You Probably Don’t
When I work with clients, nearly every single one has this burning question about partitioning.
“We’ve got this huge table, should we partition it?”
“Do you need to insert or delete data in big chunks?”
“No, it’s all transactional.”
“Do you have last page contention problems?”
“No, but won’t it help performance?”
“No, not unless you’re using clustered column store.”
“…”
Burial
Buried deep in that conversation are the two reasons you might want to partition a table:
- Data management features
- Clustered columnstore indexes
Included in “data management” is the ability to put different partitions in different files/file groups, which you can make read only, and/or allow you do do piecemeal backups and restores.
Outside of those, you’re only introducing a whole mess of complexity to a whole bunch of different places, not to mention some pretty severe pains rebuilding or shadow-copying and switching your current “huge table” as a partitioned on.
Complexity
If you partition a table and plan on using it for data management, all of your other indexes need to be aligned to the partitioning scheme as well.
That adds complexity to index tuning, because if you mess up and don’t do that, your partition swapping will error out. A lot of people add DDL triggers to reject index definitions without the partition alignment.
Add to that, query plans and query writing both get more complicated, too. Not only that, but the query optimizer has to work harder to figure out if partitions can be eliminated or not.
Problems that might have been less problematic against non-partitioned tables and indexes (like some implicit conversions), can be a death spiral against partitioned tables.

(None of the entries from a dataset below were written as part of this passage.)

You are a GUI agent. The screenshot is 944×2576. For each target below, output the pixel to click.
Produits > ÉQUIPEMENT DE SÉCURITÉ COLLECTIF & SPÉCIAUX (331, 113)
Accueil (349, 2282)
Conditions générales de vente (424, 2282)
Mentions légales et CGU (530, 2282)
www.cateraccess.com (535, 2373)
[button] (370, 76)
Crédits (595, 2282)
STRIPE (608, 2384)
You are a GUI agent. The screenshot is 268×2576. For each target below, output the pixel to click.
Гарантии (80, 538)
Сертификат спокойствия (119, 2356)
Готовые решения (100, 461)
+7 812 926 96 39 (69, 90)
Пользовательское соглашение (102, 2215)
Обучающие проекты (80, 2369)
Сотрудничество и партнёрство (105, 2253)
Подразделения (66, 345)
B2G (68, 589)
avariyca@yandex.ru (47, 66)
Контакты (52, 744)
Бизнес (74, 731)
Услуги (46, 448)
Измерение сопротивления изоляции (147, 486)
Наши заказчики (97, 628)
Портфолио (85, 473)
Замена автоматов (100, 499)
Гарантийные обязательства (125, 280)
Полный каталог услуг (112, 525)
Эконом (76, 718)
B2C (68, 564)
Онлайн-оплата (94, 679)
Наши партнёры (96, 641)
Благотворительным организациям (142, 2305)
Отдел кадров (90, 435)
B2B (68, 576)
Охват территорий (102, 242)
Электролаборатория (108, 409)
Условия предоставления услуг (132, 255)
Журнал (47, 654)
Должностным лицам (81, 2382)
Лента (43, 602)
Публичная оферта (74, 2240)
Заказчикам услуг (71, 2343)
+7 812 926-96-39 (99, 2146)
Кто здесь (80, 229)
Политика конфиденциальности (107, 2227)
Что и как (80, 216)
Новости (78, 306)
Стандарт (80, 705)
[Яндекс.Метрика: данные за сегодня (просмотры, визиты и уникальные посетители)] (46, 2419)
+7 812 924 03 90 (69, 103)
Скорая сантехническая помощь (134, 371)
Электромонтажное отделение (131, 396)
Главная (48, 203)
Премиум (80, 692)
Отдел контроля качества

There have been a lot of bugs and performance regressions over the years with partitioning, too. Some have been fixed, and others are only “fixed” in higher compatibility levels.
Lonely Road
I’ve seen a lot of people partition tables, expecting performance fireworks and afternoon delights, only to find no joy. In some cases, I’ve had to help people undo partitioning because critical queries slowed down.
It seems like a “free” thing you can do, especially if you’re clueless about how to find and fix real problems in your workload. Like most marquee features in SQL Server, there’s an air of mystery and misunderstanding about partitioning excels at and is best used for.
In most cases, SQL Server users seem to skip basic index tuning and go right to WE NEED TO PARTITION THIS THING.
Thanks for reading!
Going Further
If this is the kind of SQL Server stuff you love learning about, you’ll love my training. I’m offering a 75% discount to my blog readers if you click from here. I’m also available for consulting if you just don’t have time for that and need to solve performance problems quickly.
Great article. Partitioning definitely presents some tricky scenarios.
However, consider a scenario where you have a 500 million row table and you need to keep a rolling 12 months of data. Knowing that trying to delete 42M rows each month could be a painful operation. Praying of course someone doesn’t also try to do that in one big transaction. What would you propose as an alternative to table partitioning?
Today, we just do a partition swap each month then truncate the destination table.
Uh… isn’t that *exactly* what I said partitioning is a good use case for?
Thanks for confirming that as a suitable use case for partitioning.
I can see where you alluded to that being a “possible” use case scenario in the very short mention on Data Management Features. But with no direct mention on rolling windows, I was still curious of your thoughts.
Partitioned views are one other method for that, but I don’t have any material specific to using them for that.
Thanks!
Oooh yeah, had this talk many times myself too. These end quickly when people realize they don’t usually query by the partitioning column and will need to read dozens of indexes instead of just one.
Heh yeah, no one really understands what they’re in for, like it’s just flipping a switch.